Bloated RailsConf Presentation Downloader 2
I’ve updated my downloader from earlier to include all sorts of fancy options. It no longer requires wget, it just uses open-uri. It can give the files a fancy name. It can be told where to download the files to. It will skip files that won’t download for some reason. It will even butter your toast if you can find the correct command line switch.
It’s about 3 times bigger than the previous one. But maybe you can learn a little more about optparse, hpricot, file handling, and error handling along the way.
Here it is:
#!/usr/bin/env ruby
require 'optparse'
OPTIONS = { :Verbose => false,
:Force => false,
:DownloadDir => '.',
:DescriptiveFilenames => true
}
OptionParser.new do |opts|
opts.banner = "Usage: #{$0} [options]"
opts.on("-v", "--[no-]verbose", "Run verbosely, default #{OPTIONS[:Verbose]}") do |verbose|
OPTIONS[:Verbose] = verbose
end
opts.on("-f", "--[no-]force", "Force downloads, default #{OPTIONS[:Force]}") do |force|
OPTIONS[:Force] = force
end
opts.on("-d", "--[no-]descriptive", "Use long descriptive filenames, default #{OPTIONS[:DescriptiveFilenames]}") do |long|
OPTIONS[:DescriptiveFilenames] = long
end
opts.on("-p", "--path PATH", "Path to download to, default #{OPTIONS[:DownloadDir]}") do |path|
OPTIONS[:DownloadDir] = path
end
opts.on_tail("-h", "--help", "Print help message") do |help|
puts opts
exit
end
end.parse!
require 'rubygems'
require 'hpricot'
require 'open-uri'
require 'fileutils'
BASE_URL = 'http://www.web2expo.com'
def log(str)
puts str if OPTIONS[:Verbose]
end
def download(href, filename)
url = "#{BASE_URL}#{URI.escape(href)}"
download_file = File.join(OPTIONS[:DownloadDir], filename)
if OPTIONS[:Force] || !File.exists?(download_file)
log "downloading #{File.basename(href)}..."
begin
File.open(download_file, 'w') { |f| f.write(open(url).read)}
log "\tsaved as #{download_file}"
rescue Object => e
FileUtils.rm(download_file)
$stderr.puts "ERROR downloading #{url}: #{e.message}"
end
else
log "skipping #{File.basename(href)}... already downloaded as #{download_file}"
end
end
FileUtils.mkdir_p(OPTIONS[:DownloadDir])
h = Hpricot(open("#{BASE_URL}/pub/w/51/presentations.html"))
h.search('div.presentation').each do |presentation_node|
href = presentation_node.at('a[@href^="/presentations/rails2007/"]')[:href]
if OPTIONS[:DescriptiveFilenames]
name = presentation_node.at('b a').inner_text.strip
text = presentation_node.inner_text
speaker = text[/Speaker\(s\):\s+(.*)\s*$/, 1]

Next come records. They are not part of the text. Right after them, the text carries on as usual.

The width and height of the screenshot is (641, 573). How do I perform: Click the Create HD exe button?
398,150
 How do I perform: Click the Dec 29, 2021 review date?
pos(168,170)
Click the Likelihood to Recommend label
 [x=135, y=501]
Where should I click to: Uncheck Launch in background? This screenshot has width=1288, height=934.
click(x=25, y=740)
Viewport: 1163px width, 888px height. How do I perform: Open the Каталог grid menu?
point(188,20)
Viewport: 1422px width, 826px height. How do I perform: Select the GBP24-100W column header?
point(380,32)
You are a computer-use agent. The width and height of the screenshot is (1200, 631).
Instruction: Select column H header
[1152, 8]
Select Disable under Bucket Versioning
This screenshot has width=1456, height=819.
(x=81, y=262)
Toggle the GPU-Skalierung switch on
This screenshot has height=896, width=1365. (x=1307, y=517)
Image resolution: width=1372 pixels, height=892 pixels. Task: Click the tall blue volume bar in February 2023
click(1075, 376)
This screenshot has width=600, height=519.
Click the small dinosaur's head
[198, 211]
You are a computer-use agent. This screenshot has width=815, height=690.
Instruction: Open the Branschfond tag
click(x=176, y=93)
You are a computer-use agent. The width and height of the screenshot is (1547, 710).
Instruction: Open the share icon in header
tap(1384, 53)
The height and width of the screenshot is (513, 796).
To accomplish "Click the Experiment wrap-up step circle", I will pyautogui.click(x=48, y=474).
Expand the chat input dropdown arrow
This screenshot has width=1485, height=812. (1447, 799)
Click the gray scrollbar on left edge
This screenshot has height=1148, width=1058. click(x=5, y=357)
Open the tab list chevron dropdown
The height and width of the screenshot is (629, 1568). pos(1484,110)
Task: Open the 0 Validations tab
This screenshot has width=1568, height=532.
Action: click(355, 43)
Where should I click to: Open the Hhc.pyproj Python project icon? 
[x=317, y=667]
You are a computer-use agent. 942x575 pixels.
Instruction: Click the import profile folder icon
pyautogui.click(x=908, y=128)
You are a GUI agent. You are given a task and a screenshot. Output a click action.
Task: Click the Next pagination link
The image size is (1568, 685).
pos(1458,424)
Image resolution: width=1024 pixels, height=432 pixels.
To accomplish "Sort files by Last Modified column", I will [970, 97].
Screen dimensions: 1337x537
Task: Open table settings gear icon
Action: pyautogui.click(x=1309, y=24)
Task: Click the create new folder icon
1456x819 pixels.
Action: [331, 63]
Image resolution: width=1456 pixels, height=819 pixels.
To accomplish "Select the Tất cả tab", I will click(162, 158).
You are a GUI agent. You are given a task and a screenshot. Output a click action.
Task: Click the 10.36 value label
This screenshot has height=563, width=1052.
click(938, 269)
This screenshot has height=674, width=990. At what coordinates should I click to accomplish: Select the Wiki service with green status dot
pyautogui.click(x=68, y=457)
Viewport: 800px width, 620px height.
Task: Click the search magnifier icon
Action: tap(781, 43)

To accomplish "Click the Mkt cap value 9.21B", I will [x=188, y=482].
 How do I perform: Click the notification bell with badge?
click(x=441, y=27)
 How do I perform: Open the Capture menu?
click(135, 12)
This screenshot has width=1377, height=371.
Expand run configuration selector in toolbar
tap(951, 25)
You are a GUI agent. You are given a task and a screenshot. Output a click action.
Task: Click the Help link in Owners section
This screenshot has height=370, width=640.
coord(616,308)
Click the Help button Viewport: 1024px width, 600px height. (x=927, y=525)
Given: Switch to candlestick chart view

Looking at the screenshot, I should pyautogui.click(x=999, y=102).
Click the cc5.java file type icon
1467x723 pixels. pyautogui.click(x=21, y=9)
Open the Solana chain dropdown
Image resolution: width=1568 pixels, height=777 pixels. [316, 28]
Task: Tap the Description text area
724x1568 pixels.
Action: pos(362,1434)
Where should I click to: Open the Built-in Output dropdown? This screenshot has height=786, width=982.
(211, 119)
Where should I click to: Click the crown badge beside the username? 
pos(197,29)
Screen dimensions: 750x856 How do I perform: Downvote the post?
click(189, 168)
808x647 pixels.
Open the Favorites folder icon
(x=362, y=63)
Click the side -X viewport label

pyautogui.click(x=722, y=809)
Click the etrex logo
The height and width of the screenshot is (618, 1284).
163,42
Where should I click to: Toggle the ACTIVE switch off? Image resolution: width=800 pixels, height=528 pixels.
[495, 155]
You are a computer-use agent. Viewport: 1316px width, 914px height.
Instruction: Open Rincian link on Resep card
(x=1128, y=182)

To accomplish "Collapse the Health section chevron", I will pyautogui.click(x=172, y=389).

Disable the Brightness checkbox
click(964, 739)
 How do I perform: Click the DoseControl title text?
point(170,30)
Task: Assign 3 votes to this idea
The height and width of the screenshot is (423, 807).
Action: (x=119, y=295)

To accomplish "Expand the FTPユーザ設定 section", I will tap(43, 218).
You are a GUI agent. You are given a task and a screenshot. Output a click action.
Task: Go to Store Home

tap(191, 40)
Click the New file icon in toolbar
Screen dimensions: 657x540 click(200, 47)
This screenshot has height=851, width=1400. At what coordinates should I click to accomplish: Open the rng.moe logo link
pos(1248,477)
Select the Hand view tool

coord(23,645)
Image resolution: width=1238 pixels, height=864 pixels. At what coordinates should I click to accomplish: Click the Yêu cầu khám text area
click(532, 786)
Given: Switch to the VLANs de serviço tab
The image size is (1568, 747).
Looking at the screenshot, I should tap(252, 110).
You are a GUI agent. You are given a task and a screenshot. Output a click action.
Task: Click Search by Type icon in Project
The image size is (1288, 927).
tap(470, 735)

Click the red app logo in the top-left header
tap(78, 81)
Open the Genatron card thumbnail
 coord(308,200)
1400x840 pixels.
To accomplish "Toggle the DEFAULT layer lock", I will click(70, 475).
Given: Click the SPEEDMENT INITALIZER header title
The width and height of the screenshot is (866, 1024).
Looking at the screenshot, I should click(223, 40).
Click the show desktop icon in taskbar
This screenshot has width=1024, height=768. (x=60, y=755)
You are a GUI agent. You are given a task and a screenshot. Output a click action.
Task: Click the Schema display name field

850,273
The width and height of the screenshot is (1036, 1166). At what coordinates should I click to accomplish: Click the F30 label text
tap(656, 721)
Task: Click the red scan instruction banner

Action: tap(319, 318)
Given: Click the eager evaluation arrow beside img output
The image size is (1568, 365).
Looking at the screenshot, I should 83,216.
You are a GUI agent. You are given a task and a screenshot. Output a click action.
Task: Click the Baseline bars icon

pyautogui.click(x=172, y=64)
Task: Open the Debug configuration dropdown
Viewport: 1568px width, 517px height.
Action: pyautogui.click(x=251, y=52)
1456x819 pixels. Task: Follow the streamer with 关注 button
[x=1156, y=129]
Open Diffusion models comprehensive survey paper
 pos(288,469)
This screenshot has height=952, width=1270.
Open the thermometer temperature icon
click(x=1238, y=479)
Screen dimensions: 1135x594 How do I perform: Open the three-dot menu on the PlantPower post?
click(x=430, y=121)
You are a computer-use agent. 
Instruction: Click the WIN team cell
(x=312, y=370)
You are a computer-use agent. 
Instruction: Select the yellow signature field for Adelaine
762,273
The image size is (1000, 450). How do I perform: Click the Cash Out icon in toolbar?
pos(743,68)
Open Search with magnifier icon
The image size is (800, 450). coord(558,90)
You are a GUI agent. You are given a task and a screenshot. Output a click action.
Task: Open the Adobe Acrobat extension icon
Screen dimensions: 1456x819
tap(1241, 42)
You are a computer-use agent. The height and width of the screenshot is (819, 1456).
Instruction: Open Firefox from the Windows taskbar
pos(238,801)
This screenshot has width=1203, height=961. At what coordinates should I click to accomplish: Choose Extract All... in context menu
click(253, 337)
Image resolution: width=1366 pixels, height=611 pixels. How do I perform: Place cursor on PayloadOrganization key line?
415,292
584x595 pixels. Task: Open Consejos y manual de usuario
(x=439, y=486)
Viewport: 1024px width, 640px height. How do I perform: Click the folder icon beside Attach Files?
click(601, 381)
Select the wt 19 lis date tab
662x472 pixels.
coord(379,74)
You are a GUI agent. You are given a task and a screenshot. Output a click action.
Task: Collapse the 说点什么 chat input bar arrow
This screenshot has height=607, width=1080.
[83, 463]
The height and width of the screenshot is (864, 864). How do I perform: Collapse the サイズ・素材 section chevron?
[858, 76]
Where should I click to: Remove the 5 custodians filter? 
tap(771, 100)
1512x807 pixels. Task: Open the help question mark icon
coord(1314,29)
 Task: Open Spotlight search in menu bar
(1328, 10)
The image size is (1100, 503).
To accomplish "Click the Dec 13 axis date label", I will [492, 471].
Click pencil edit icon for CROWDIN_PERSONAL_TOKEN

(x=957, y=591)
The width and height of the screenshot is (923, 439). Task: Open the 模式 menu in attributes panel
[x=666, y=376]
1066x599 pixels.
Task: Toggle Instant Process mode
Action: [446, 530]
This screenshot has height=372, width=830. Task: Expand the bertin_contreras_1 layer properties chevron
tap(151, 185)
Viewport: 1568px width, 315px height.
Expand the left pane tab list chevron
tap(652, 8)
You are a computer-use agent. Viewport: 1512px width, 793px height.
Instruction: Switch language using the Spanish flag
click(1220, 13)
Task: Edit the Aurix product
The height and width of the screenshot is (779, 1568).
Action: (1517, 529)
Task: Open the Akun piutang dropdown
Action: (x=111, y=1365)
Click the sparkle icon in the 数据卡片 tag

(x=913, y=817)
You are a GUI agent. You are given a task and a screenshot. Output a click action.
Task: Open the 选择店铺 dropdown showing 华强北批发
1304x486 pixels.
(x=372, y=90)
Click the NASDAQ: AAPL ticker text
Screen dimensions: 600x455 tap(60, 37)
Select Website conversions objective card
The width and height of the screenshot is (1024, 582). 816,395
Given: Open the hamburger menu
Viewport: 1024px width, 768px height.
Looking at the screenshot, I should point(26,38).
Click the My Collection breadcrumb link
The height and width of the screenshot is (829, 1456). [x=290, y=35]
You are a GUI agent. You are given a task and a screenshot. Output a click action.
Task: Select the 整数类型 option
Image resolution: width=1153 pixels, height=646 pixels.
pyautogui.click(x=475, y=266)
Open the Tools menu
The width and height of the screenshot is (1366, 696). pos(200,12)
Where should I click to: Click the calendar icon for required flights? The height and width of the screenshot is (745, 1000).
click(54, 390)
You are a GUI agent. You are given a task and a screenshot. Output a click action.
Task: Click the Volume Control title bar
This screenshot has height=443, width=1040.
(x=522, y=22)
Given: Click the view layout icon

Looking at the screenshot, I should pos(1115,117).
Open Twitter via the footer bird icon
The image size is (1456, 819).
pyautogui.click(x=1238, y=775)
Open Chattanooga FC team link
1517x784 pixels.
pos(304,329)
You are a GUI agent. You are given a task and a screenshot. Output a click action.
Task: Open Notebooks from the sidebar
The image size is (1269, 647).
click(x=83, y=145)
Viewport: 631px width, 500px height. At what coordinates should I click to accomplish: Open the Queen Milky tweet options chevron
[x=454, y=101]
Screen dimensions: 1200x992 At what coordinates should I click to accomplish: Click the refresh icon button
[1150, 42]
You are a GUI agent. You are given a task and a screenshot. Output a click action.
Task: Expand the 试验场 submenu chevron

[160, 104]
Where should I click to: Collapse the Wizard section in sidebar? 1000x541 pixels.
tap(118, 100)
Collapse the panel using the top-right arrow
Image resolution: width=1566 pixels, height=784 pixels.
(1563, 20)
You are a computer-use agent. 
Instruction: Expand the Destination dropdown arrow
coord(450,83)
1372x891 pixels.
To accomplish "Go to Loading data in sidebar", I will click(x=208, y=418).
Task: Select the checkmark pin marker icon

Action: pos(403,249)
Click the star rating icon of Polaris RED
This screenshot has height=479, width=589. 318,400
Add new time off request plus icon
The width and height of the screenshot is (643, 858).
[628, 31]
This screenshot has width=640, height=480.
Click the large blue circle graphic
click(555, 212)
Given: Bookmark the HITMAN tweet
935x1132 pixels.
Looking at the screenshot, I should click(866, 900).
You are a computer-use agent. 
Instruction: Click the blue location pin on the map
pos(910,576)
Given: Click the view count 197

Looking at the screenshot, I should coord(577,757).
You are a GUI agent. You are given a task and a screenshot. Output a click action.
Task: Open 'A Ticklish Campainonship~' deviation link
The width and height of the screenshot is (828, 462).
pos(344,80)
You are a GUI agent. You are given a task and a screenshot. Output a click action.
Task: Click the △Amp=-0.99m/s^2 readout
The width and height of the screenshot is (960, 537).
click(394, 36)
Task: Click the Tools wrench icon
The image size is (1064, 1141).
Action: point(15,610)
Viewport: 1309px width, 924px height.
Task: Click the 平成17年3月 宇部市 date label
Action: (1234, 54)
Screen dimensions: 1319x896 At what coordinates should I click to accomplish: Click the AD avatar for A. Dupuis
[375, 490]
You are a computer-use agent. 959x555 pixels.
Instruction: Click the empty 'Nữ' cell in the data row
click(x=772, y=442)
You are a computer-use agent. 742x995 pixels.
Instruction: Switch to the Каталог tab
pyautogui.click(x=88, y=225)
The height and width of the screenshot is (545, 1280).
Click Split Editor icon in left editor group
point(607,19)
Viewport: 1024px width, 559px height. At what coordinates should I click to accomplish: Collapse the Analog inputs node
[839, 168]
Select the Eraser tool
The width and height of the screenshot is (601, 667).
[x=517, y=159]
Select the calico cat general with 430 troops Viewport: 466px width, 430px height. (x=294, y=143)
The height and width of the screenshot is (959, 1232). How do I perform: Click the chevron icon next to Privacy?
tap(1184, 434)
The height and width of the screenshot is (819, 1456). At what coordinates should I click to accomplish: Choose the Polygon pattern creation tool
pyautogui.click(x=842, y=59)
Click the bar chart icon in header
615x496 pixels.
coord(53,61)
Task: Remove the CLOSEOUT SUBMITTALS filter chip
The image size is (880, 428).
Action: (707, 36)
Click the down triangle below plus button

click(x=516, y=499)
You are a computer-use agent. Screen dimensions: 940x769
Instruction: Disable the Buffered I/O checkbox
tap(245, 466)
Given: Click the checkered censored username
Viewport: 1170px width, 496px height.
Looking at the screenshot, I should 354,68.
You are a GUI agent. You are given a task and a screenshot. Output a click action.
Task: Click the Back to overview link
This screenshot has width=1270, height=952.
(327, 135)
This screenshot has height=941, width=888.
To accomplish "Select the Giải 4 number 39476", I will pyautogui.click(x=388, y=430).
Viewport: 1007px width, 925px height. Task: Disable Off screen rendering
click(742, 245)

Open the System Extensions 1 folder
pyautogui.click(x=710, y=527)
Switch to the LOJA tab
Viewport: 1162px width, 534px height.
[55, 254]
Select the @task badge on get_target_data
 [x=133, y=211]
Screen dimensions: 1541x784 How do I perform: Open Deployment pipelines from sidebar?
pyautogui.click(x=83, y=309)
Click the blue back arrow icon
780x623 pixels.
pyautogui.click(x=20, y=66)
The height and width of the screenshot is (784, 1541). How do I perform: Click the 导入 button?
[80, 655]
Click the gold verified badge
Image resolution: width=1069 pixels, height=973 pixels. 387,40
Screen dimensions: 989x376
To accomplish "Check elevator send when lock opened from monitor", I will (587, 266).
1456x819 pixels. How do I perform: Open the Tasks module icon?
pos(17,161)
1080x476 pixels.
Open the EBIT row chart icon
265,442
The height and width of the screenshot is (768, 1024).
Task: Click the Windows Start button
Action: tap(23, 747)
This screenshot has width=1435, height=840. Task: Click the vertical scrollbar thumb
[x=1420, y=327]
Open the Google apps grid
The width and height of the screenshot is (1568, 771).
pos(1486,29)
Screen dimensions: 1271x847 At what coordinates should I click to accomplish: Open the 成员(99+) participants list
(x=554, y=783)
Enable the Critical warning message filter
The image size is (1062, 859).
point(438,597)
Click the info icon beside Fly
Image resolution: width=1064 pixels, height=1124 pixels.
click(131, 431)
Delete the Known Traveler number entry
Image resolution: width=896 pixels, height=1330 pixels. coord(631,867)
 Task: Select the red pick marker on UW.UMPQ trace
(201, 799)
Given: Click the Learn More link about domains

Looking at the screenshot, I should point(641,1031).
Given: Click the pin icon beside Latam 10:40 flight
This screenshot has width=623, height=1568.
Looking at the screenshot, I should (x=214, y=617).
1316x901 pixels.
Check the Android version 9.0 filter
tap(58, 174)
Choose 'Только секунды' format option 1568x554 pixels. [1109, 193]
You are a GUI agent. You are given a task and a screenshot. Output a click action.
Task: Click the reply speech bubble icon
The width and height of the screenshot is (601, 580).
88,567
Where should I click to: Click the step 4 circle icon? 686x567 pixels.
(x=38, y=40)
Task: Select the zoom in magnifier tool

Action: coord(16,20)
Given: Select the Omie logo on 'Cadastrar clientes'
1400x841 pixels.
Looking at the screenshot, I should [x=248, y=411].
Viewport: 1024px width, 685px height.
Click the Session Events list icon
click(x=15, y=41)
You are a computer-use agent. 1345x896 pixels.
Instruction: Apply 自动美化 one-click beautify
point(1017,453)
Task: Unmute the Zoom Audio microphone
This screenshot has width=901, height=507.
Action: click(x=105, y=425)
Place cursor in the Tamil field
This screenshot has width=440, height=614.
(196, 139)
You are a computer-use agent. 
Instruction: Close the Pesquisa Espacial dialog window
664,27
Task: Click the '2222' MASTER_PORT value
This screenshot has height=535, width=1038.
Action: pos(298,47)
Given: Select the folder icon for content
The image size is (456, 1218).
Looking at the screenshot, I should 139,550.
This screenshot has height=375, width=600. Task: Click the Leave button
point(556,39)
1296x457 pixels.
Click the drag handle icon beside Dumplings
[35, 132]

date = Date.parse(text[/Presentation Date:\s+(.*)\s*$/, 1])
filename = [speaker, date, name, File.basename(href)].compact.map { |s| s.to_s.strip.gsub(/[^\w\.]/, '_').squeeze('_') }.join('-')
else
File.basename(href)
end
download(href, filename)
end
Hmm… Thought you were ruby’d out? Find your second wind? :)
Wow, when I saw the word bloated I assumed you were joking! I’m pleased to see you coding on some side projects, even if you will only use them a few times a year! Lee, your mother and I are proud of you this day.